▶ _WHAT YOU SHOULD DO_
The finished copy should hold every entry exactly as given, and no pictures.

▶ _EXTRACTED DATA_
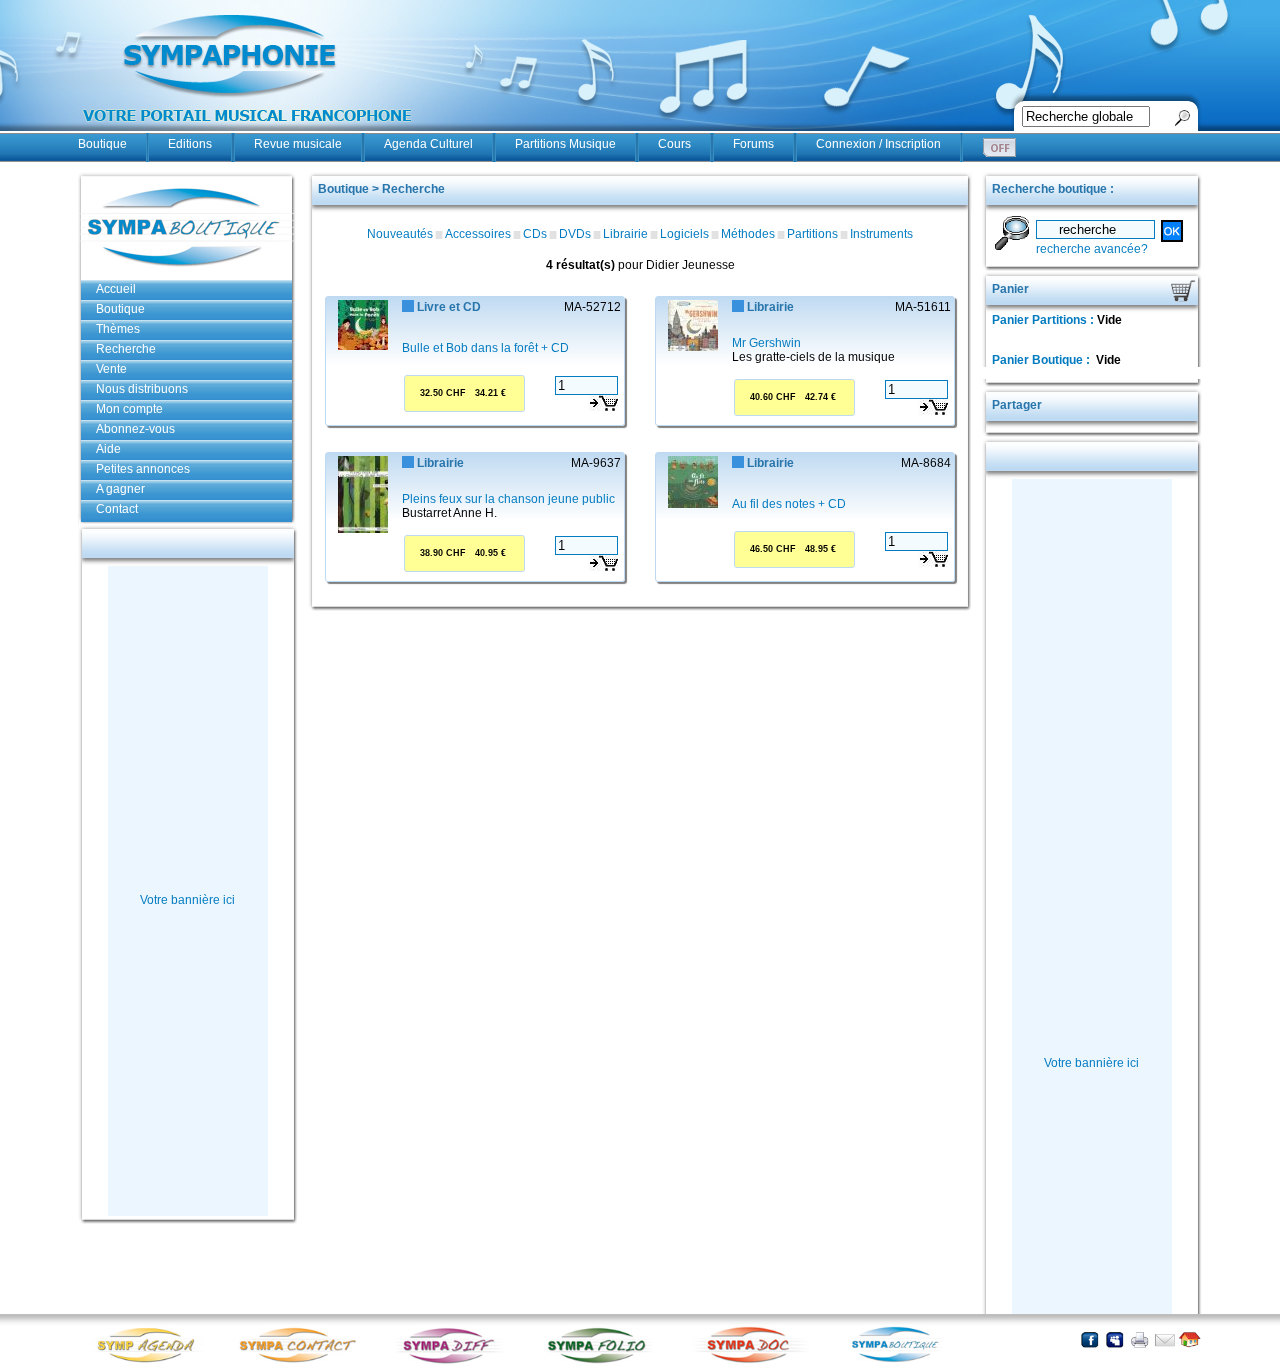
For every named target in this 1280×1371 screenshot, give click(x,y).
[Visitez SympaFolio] (603, 1361)
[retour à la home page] (248, 132)
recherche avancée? (1092, 249)
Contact (117, 509)
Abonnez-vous (135, 429)
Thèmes (118, 329)
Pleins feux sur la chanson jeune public (508, 499)
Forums (753, 144)
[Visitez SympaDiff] (453, 1361)
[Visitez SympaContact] (303, 1361)
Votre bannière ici (187, 900)
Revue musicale (298, 144)
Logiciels (684, 234)
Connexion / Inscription (878, 144)
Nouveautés (400, 234)
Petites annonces (143, 469)
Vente (111, 369)
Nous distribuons (142, 389)
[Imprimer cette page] (1139, 1339)
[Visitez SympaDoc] (753, 1360)
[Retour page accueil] (1189, 1339)
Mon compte (129, 409)
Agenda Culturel (428, 144)
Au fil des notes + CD (789, 504)
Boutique (102, 144)
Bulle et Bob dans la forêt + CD (485, 348)
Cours (674, 144)
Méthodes (748, 234)
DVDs (575, 234)
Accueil (116, 289)
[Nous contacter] (1164, 1339)
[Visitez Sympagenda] (153, 1361)
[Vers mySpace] (1114, 1339)
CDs (535, 234)
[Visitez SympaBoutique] (903, 1361)
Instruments (881, 234)
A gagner (120, 489)
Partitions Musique (565, 144)
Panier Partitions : (1044, 320)
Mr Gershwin (766, 343)
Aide (108, 449)
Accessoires (478, 234)
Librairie (625, 234)
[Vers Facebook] (1089, 1339)
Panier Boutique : (1042, 360)
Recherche (126, 349)
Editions (190, 144)
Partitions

▶ _OUTPUT FOR THIS EXERCISE_
For every named target in this 1280×1371 screenshot, give click(x,y).
[Visitez SympaFolio] (603, 1361)
[retour à la home page] (248, 132)
recherche avancée? (1092, 249)
Contact (117, 509)
Abonnez-vous (135, 429)
Thèmes (118, 329)
Pleins feux sur la chanson jeune public (508, 499)
Forums (753, 144)
[Visitez SympaDiff] (453, 1361)
[Visitez SympaContact] (303, 1361)
Votre bannière ici (187, 900)
Revue musicale (298, 144)
Logiciels (684, 234)
Connexion / Inscription (878, 144)
Nouveautés (400, 234)
Petites annonces (143, 469)
Vente (111, 369)
Nous distribuons (142, 389)
[Imprimer cette page] (1139, 1339)
[Visitez SympaDoc] (753, 1360)
[Retour page accueil] (1189, 1339)
Mon compte (129, 409)
Agenda Culturel (428, 144)
Au fil des notes + CD (789, 504)
Boutique (102, 144)
Bulle et Bob dans la forêt + CD (485, 348)
Cours (674, 144)
Méthodes (748, 234)
DVDs (575, 234)
Accueil (116, 289)
[Nous contacter] (1164, 1339)
[Visitez Sympagenda] (153, 1361)
[Vers mySpace] (1114, 1339)
CDs (535, 234)
[Visitez SympaBoutique] (903, 1361)
Instruments (881, 234)
A gagner (120, 489)
Partitions Musique (565, 144)
Panier Partitions : (1044, 320)
Mr Gershwin (766, 343)
Aide (108, 449)
Accessoires (478, 234)
Librairie (625, 234)
[Vers Facebook] (1089, 1339)
Panier Boutique : (1042, 360)
Recherche (126, 349)
Editions (190, 144)
Partitions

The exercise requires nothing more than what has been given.